Wetherington suggested deposit wars are driving, shaping and transforming digital strategy most clearly with the biggest banks in the United States. But it is also filtering down into smaller, mid-tier banks as well. He also spoke of what he considered the two most defining current trends: the commoditization and robotization of digital banking by the largest banks and how this creates opportunity for differentiation by smaller financial institutions.
In addition, he insisted there is a false dichotomy pitting branches against digital, “I'm not so sure that that's the most helpful way to talk about it any longer.” Wetherington pointed out, the most exciting, meaningful, purposeful opportunity is to make the digital channel more personal, by literally providing more human to human contact. “I think that is the thing that smaller financial institutions will be able to do to uniquely differentiate them.”
Another trend Wetherington observed is a digital strategy driven by a war for low cost core deposits. What's really exacerbating this issue, especially for smaller and midsize banks, is the deposit displacement coming by way of P2P, stored value play, and services such as Venmo, Square and Apple Pay.
There is also the $2 billion sitting inside of a Starbucks apps, and $45 billion in health savings accounts. “If you're a bank or credit union that doesn't have an HSA offering, then that's money that is no longer sitting inside of that particular institution.” In addition, robo advisory services have siphoned off $1.1 million that would've otherwise been sitting in the checking account to banks and credit unions around the country.

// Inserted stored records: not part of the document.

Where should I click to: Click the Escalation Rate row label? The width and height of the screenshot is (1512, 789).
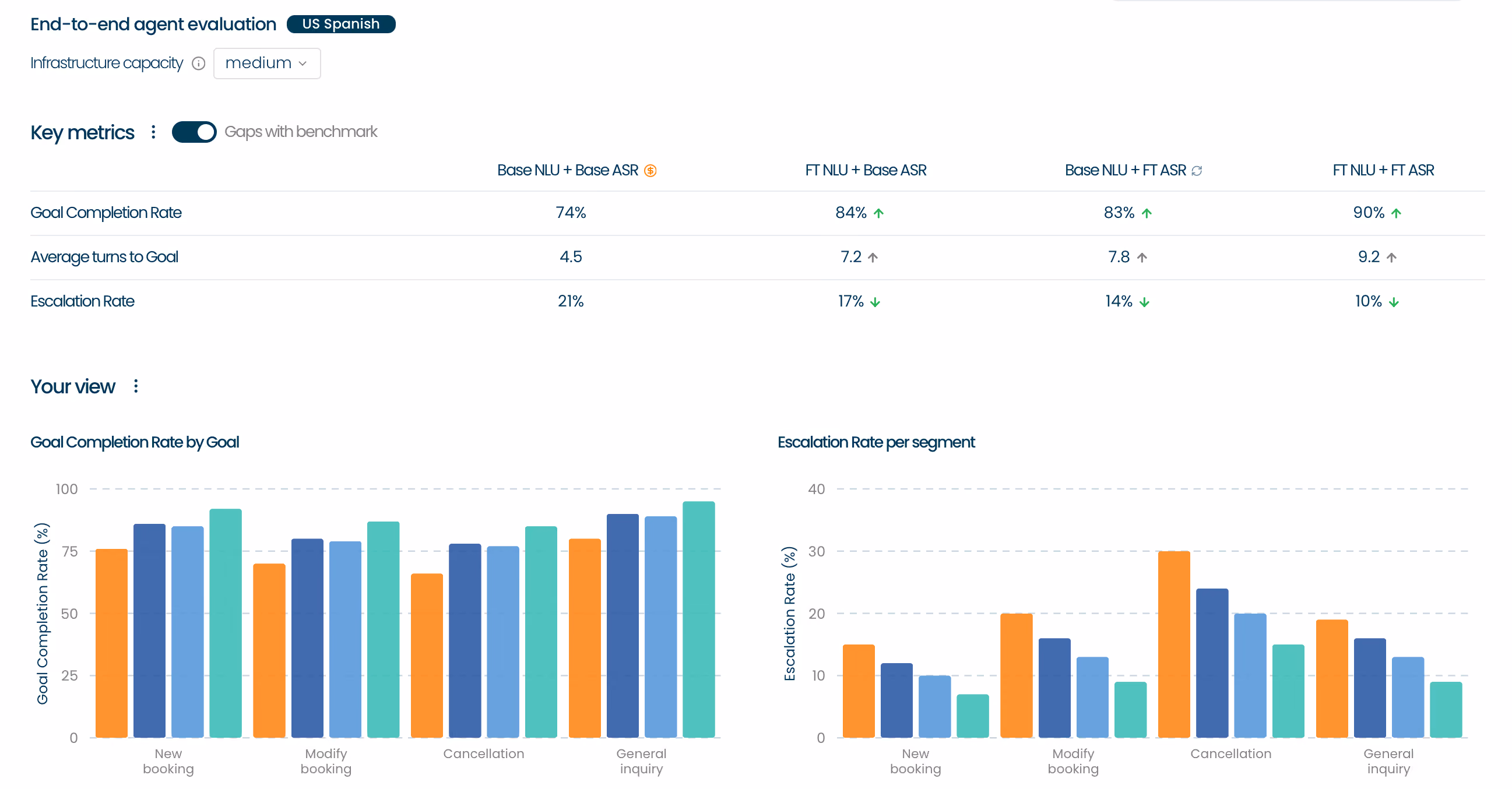[x=82, y=301]
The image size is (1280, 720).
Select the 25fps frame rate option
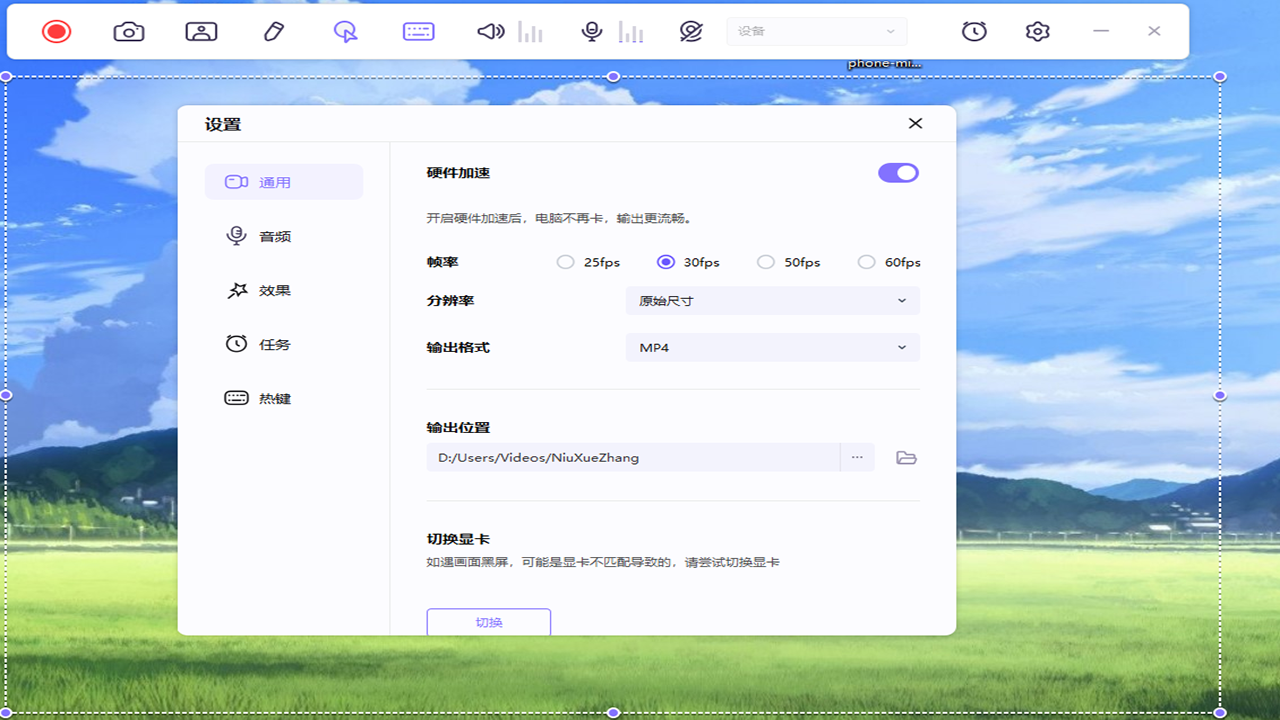pyautogui.click(x=564, y=261)
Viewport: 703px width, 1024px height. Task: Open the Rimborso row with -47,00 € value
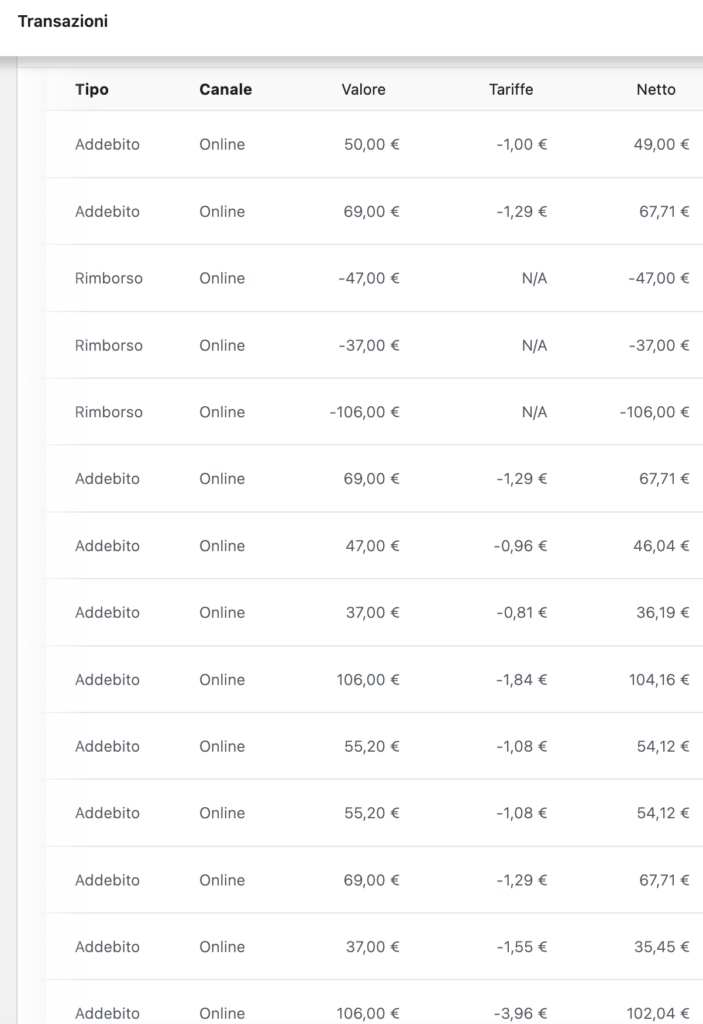(109, 278)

Wetherington also detailed what he’s seeing, sometimes paradoxically: the use of digital to replace what's inside the branch; using digital to drive more customers out of the branch completely; making technology so good on the outside that nobody would step foot in a branches because it's an inferior experience; using digital to draw customers back to the branch; using data to recommend things; utilizing digital to make banking personal, more human to human at the limits of self service; and make banking more personal than it was ever capable of becoming previously inside a branch.
“Historically, this is what we've been. This, this is how we framed the digital banking discussions. Are you brand centric or you really hip and digital, right? Or are you somewhere in between? We leave all the banks and credit unions to figure out where they are on this mutually exclusive continuum between these two poles,” Wetherington told the SIG gathering. “I'm not so sure that that's the right lens through which to look at – and approach and evolve – digital banking.” He suggested maybe it's not so much about branch versus digital. “Maybe it's human versus automation, right?”
He recommended using the digital channel to bring more human, more meaningful experiences. “Not just at the limits of self service, but because it has to do with their money and people are funny about their money.”